*What this task involves*: Render the stretch of the listing from the line containing "Task: Click the Nationalité chevron arrow" through the line containing "Action: click(581, 331)" as a numbered list, skipping blank lines and leaving out the pictures.

*Extracted information*:
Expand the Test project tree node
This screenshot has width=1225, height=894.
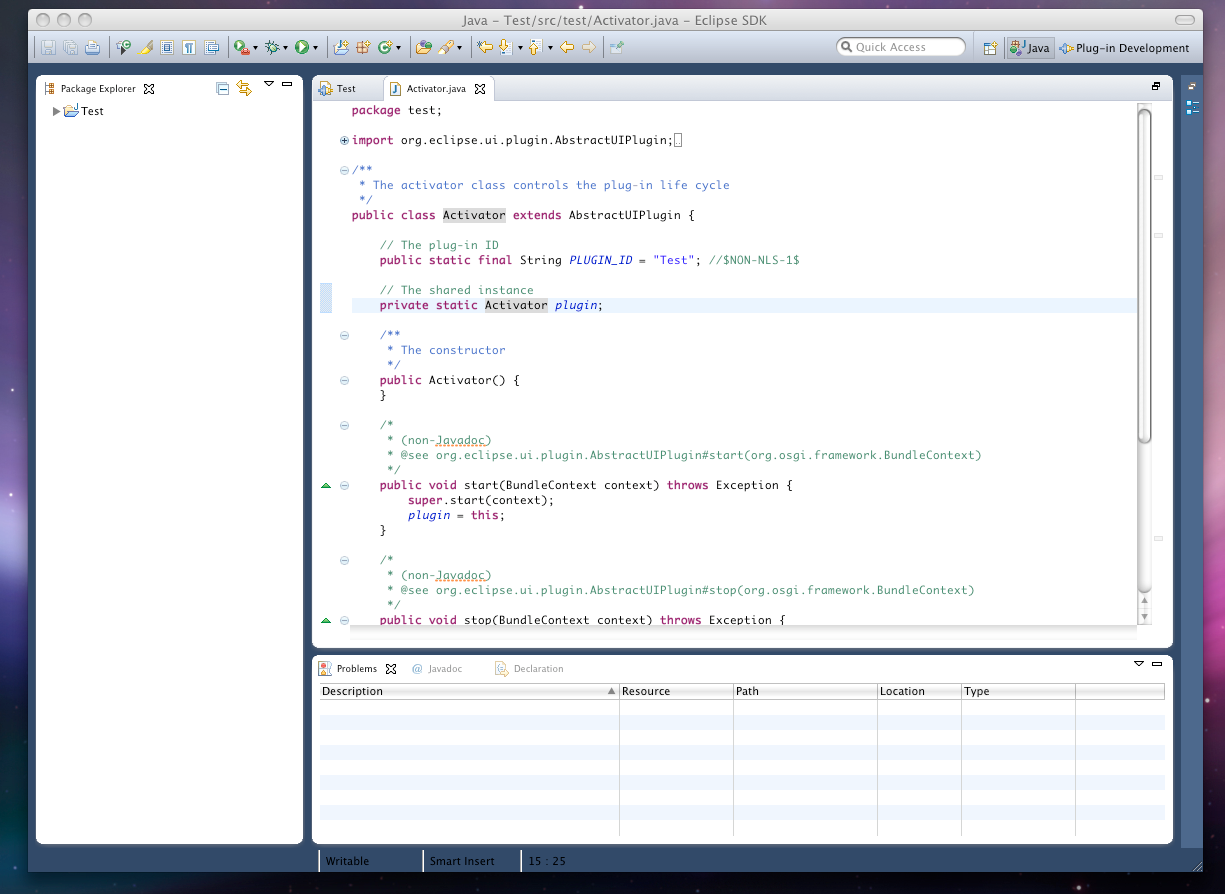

...

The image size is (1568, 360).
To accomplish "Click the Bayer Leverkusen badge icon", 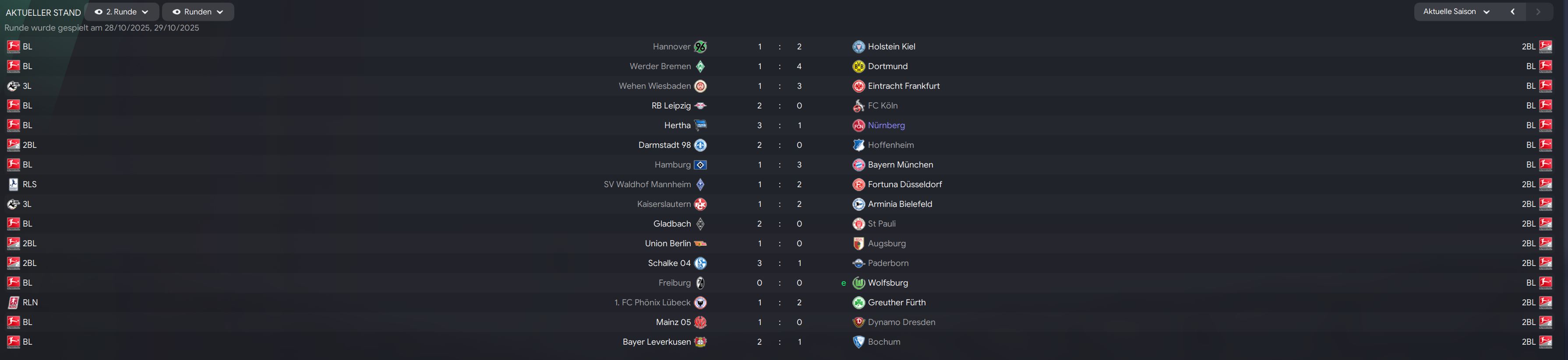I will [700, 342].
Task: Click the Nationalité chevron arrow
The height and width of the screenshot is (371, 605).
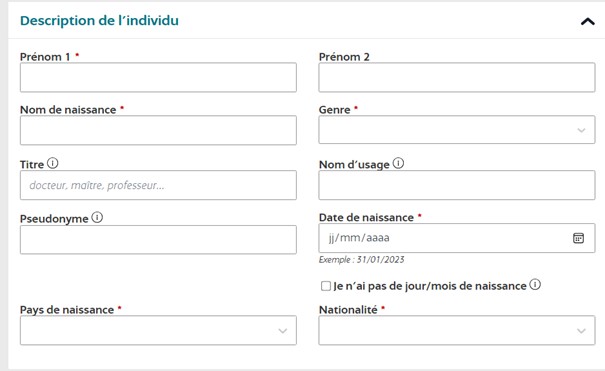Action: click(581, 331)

*Exercise solution*:
1. Task: Click the Nationalité chevron arrow
2. The height and width of the screenshot is (371, 605).
3. Action: click(581, 331)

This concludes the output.